皮膚の特性が環境影響によって変化するかどうかを都市単位で比較した研究は多数存在する。しかし、都市間での皮膚特性の比較には、さまざまな環境要因を考慮しなければならない。
本研究では、高度に着目し、同民族、同性(インドネシア人女性)において、異なる高度が皮膚の特徴にどの程度影響を与えるかを検討した。Myeongryeol Lee氏らによる Journal of Cosmetic Dermatology誌オンライン版2016年9月11日号の報告。
本研究では、以前の研究で得られたデータを用い、再分析を行った。データの対象は、20~34歳の健康なインドネシア人(スンダ族)女性で、ジャカルタ(低地)在住者49例、およびバンドン(高地)在住者87例の合計136例。データには公表データである皮膚の水和、皮脂レベル、pH、弾力性、経表皮水分喪失量、また、未発表データである皮膚色L*(明度)、a*(色方向でa*は赤、-a*は緑を示す)、b*(色方向でb*は黄色、-b*は青を示す)が含まれた。

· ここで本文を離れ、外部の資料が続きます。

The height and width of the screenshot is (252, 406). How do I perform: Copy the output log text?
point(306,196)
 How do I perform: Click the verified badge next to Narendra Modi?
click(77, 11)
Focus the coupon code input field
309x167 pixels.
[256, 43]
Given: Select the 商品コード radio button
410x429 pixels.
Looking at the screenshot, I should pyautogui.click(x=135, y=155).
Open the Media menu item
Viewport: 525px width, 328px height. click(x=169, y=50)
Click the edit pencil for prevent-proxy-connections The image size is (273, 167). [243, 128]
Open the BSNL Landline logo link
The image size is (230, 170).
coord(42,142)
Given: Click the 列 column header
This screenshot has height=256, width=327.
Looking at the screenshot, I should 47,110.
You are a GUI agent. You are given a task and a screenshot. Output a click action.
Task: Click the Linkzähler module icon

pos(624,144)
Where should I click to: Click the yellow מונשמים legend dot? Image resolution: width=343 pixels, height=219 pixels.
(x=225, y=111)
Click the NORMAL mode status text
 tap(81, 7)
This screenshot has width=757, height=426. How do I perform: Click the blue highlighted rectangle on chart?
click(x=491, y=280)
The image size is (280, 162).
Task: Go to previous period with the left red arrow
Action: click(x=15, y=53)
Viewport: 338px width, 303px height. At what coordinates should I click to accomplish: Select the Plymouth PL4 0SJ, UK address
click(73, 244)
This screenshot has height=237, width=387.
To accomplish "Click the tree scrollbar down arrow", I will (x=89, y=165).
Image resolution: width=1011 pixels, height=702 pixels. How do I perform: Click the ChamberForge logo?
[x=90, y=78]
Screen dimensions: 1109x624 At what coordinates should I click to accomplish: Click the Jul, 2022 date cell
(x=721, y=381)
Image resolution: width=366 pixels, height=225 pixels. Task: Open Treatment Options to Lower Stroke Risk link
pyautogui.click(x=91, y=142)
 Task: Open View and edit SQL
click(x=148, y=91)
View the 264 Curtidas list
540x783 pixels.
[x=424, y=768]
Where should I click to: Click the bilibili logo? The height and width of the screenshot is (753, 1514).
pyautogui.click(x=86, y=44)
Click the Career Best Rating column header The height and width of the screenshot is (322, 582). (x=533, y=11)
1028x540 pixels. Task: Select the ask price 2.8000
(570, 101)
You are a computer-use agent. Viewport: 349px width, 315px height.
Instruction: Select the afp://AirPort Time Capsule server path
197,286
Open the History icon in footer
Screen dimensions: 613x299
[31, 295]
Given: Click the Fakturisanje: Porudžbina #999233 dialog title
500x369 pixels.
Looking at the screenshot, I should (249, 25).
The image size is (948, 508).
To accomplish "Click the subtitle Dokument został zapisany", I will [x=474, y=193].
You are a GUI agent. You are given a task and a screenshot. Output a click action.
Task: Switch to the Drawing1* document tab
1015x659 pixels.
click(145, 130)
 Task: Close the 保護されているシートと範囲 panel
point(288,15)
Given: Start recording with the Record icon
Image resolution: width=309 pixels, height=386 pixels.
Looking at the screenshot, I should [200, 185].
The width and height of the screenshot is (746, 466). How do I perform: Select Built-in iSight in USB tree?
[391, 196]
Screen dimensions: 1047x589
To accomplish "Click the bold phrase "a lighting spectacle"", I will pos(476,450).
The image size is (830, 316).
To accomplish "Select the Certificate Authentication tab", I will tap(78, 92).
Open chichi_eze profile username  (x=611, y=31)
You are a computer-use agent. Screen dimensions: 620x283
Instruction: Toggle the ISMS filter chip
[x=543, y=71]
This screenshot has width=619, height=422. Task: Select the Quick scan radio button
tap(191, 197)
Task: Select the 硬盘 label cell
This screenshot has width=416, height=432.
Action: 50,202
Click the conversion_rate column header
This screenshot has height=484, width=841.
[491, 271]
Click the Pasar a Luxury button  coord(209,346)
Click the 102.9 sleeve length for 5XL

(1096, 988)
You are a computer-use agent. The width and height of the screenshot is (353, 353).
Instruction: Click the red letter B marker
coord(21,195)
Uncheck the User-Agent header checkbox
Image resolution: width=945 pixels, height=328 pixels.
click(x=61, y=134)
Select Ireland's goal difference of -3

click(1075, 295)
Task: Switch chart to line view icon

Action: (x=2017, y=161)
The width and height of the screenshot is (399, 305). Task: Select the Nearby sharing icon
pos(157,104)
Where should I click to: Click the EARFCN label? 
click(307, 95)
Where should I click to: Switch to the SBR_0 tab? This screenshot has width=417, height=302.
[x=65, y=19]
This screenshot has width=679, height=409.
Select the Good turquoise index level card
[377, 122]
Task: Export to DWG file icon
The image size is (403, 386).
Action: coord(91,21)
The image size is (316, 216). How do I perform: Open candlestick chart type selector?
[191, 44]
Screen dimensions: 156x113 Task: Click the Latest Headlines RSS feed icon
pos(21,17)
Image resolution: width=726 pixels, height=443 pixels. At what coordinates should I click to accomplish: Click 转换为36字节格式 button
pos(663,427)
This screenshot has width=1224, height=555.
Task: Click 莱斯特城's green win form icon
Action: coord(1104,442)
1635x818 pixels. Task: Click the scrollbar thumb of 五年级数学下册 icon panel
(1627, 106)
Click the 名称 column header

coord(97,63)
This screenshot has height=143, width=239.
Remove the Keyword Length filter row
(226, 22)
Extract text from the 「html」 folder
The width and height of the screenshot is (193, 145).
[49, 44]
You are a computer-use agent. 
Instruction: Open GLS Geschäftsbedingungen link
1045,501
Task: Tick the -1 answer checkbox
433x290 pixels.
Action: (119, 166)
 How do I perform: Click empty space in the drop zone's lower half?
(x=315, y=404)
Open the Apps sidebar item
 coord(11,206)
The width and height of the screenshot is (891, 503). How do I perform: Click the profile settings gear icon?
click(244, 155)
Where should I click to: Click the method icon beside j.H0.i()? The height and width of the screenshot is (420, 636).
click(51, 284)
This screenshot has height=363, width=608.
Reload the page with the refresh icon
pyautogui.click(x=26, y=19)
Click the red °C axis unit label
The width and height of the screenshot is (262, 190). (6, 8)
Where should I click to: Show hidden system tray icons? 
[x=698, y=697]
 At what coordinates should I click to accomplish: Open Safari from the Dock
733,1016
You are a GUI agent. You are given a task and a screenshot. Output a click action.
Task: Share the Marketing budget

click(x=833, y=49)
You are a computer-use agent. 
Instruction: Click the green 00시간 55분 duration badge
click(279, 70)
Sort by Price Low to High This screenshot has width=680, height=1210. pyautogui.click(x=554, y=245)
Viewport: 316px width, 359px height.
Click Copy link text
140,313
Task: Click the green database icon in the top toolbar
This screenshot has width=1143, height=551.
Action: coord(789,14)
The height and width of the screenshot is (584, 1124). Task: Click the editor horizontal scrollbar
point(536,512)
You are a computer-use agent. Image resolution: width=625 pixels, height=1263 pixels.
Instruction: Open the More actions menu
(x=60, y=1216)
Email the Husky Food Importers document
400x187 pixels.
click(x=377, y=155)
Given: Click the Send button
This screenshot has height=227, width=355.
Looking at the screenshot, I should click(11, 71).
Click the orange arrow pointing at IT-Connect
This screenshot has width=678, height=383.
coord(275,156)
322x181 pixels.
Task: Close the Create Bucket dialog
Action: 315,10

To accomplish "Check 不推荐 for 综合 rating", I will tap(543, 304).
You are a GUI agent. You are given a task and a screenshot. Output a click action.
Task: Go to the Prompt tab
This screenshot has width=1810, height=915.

皮膚パラメータの測定には、角質水分測定:コルネオメーター(Courage+Khazaka社)、皮脂分泌量測定:セブメーター(同)、皮膚粘弾性測定:pHメーター、キュートメーター(同)、水分蒸散測定:バポメーター(Delfin社)、分光光度測定:分光光度計(ミノルタ社)がそれぞれ用いられた。
主な結果は以下のとおり。
・低地(ジャカルタ)在住女性のほうが、高地(バンドン)在住女性より、額の皮脂量が多く、赤み(a*)が多かった。
・対照的に、バンドン在住女性のほうが皮膚のpH値が高く、皮膚色も明るく、額の肌の弾力性も高かった。
皮膚の特性は、高度の違いに影響を受けることが示唆された。これは、高度の違いによって、気温、湿度、紫外線などの環境要因も異なるからである。今後、皮膚の特性に影響を与える要因をさらに調査する必要がある。